Nano Electronic Services emphasises using a robust version control process to ensure purchasers know exactly what to buy and manufacturers know exactly what to make
One of the biggest bugbears for electronics manufacturing companies is revision control. Too often manufacturers receive a new bill-of-materials, named identically to the previous one, but with changes. It leads to confusion, extra effort and potential production errors.
By the time prototypes have been produced, NPI concluded and products are in production, everything should be sorted. However, what about the early stages? It’s a good habit to get into.
Revision control is easy to do but is often forgotten or lost in the pressure to complete a design. However, a few minutes extra work, can save manufacturing staff hours of head scratching.
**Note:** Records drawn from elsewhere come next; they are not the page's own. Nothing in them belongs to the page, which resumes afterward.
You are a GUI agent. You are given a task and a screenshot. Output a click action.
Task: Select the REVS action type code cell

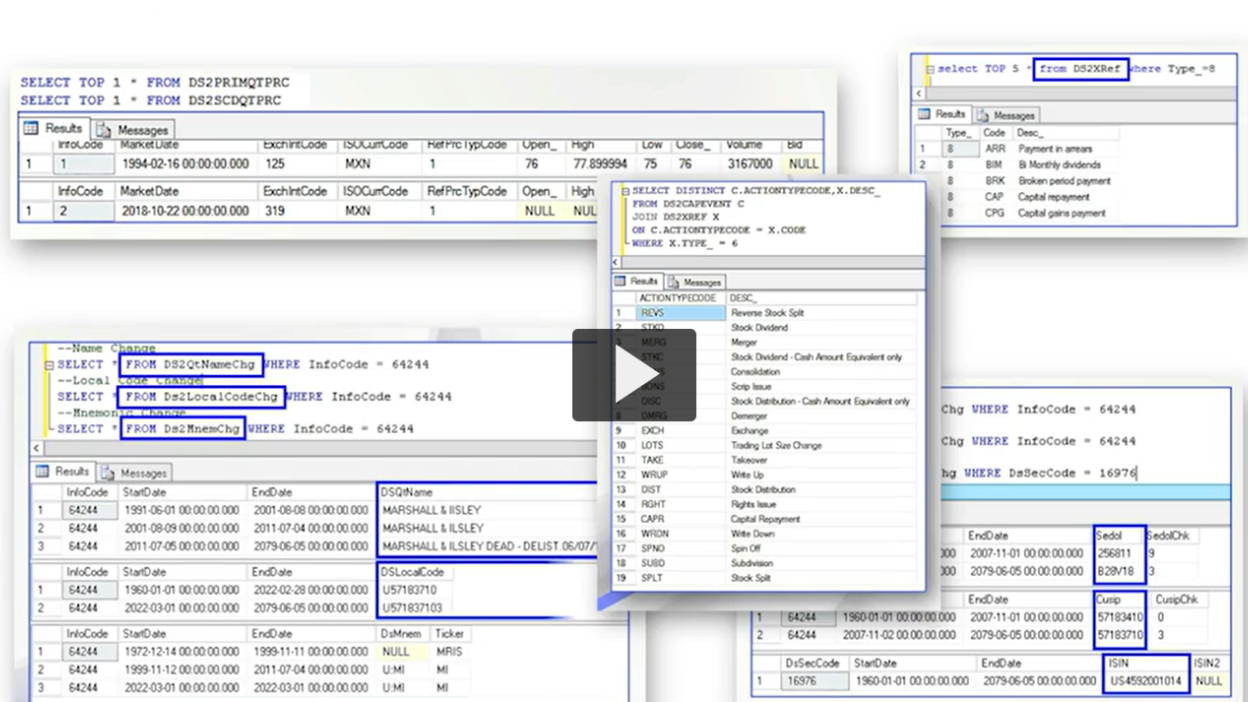[680, 313]
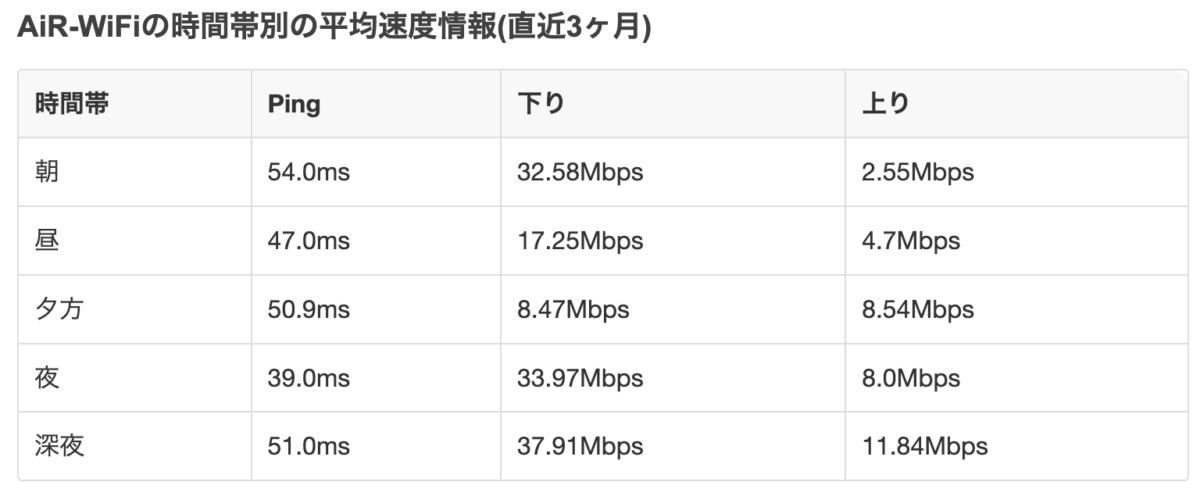Click the 8.54Mbps upload value
1200x489 pixels.
[x=917, y=310]
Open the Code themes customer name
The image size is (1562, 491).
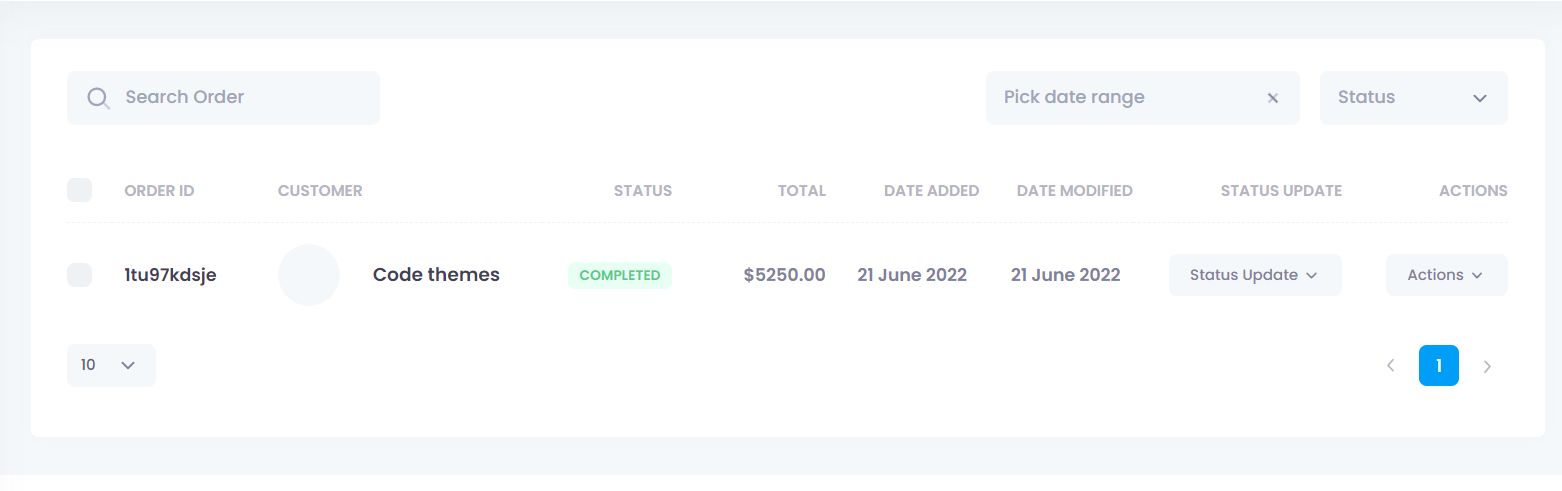pyautogui.click(x=436, y=275)
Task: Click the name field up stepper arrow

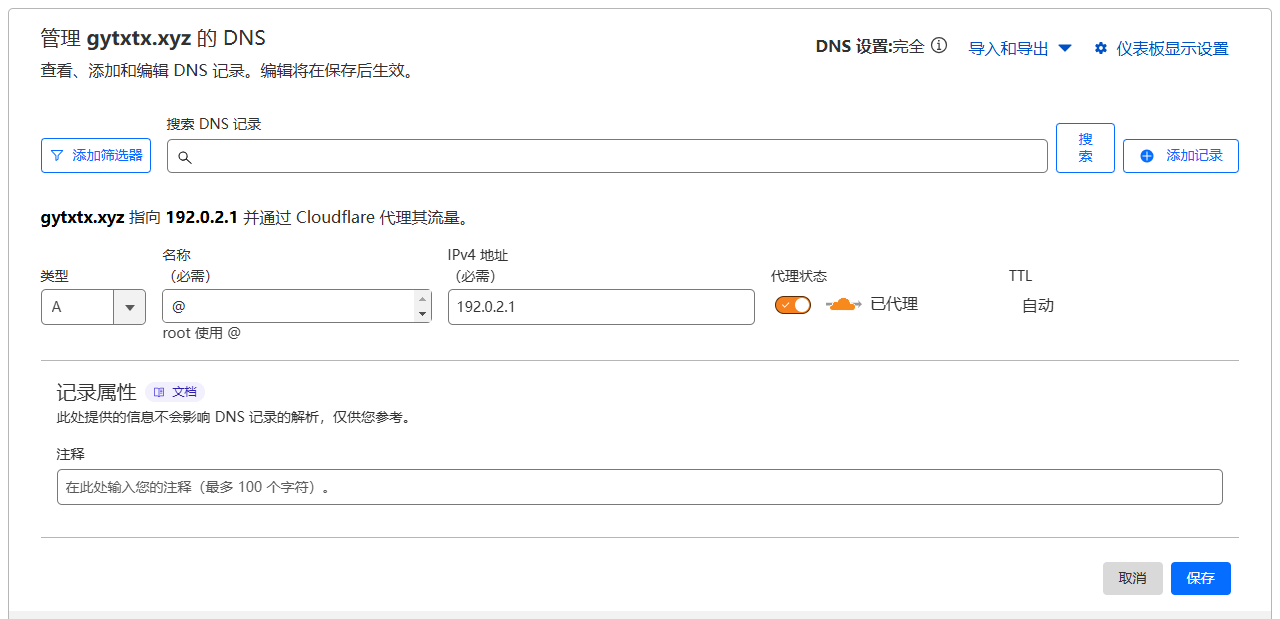Action: click(x=422, y=299)
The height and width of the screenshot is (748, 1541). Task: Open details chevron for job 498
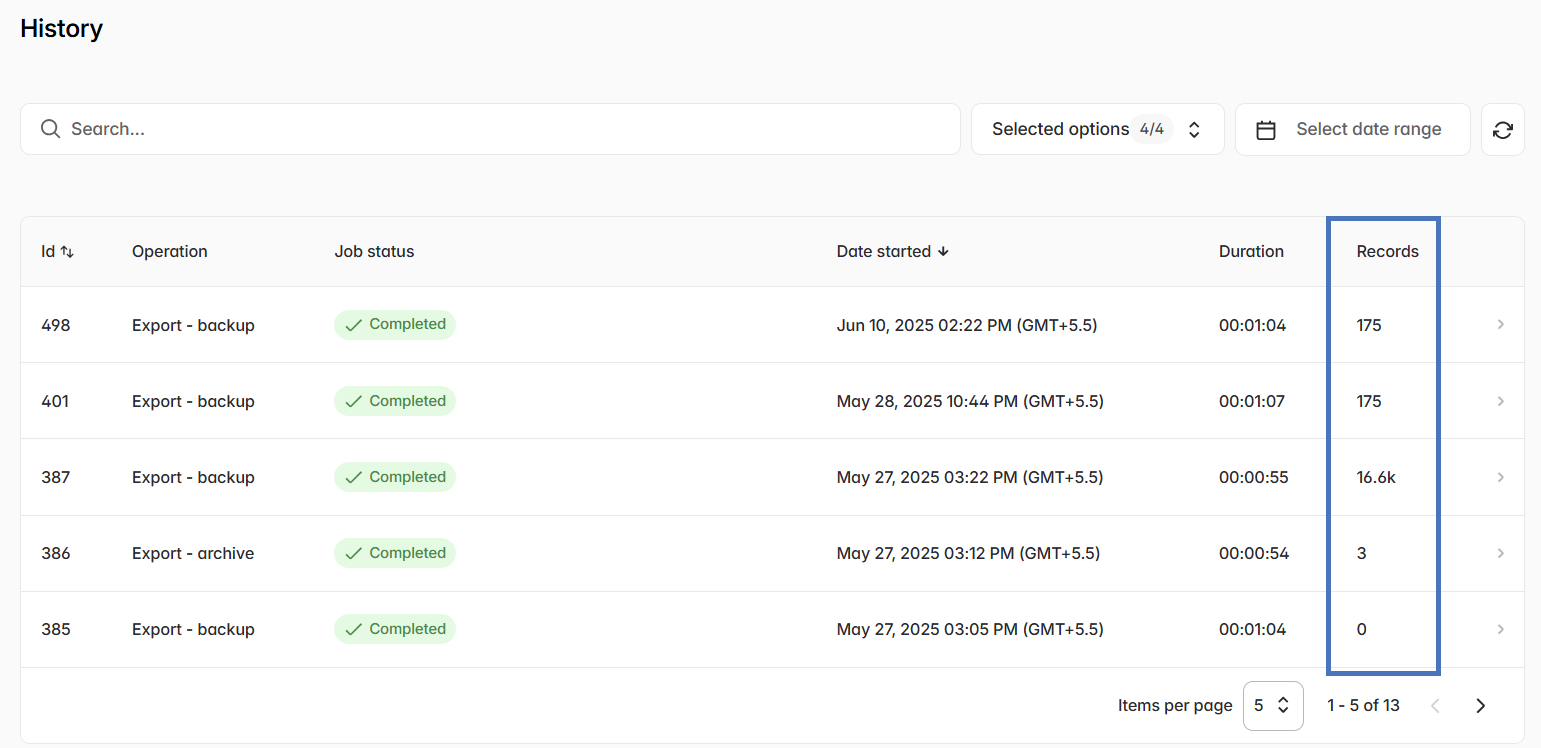click(x=1500, y=325)
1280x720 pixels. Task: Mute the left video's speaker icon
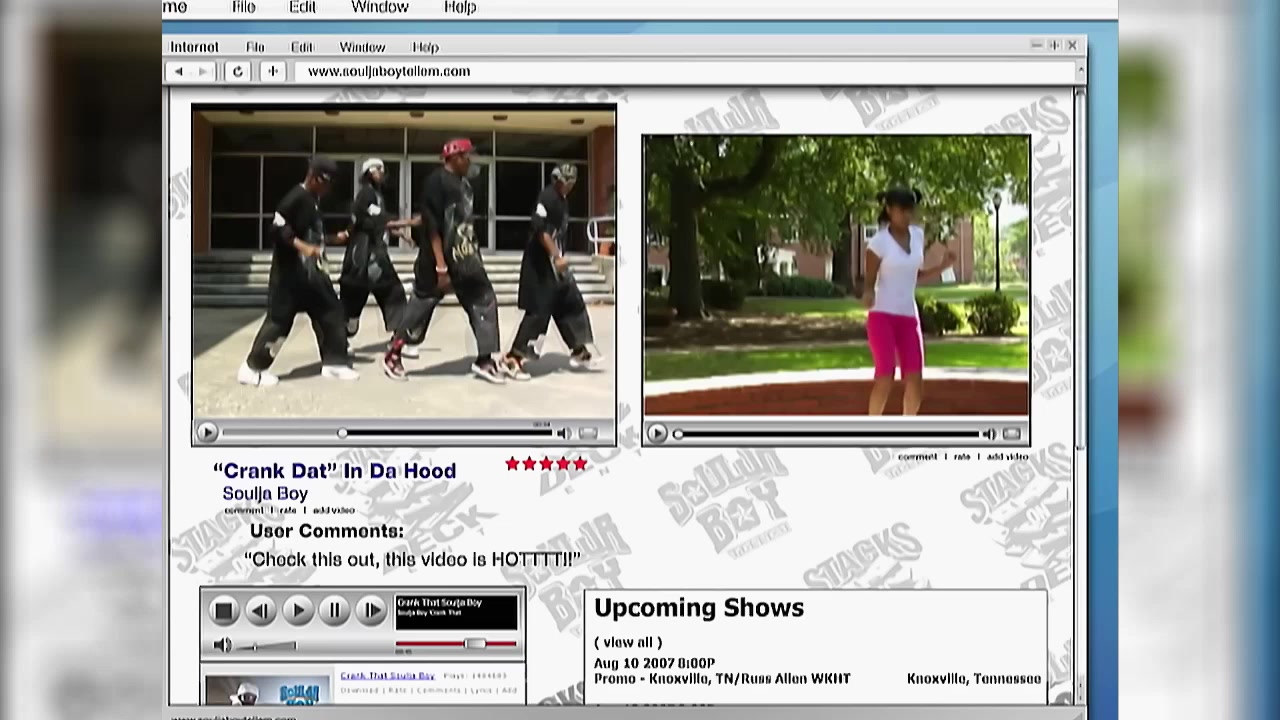[563, 433]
Here is an example of a simple revision control:
- PCB Job ABC Rev 0.1: power board
- Rev 0.2: added R63, changed C1 to 100nF
- Rev 0.3: J1 removed
- Rev 1.0: Released for prototype
This lets manufacturers easily identify changes, rather than comparing two BoMs with the potential for error. Changes can be seen at a glance. Plus, when building boards, the latest revision is easily identified as a sanity check. The same for PCB data. The revision can be added to the data file, silk screen or a copper layer. Some customers use different solder mask colours to denote major design revisions (red for proto, blue for NPI, green for production).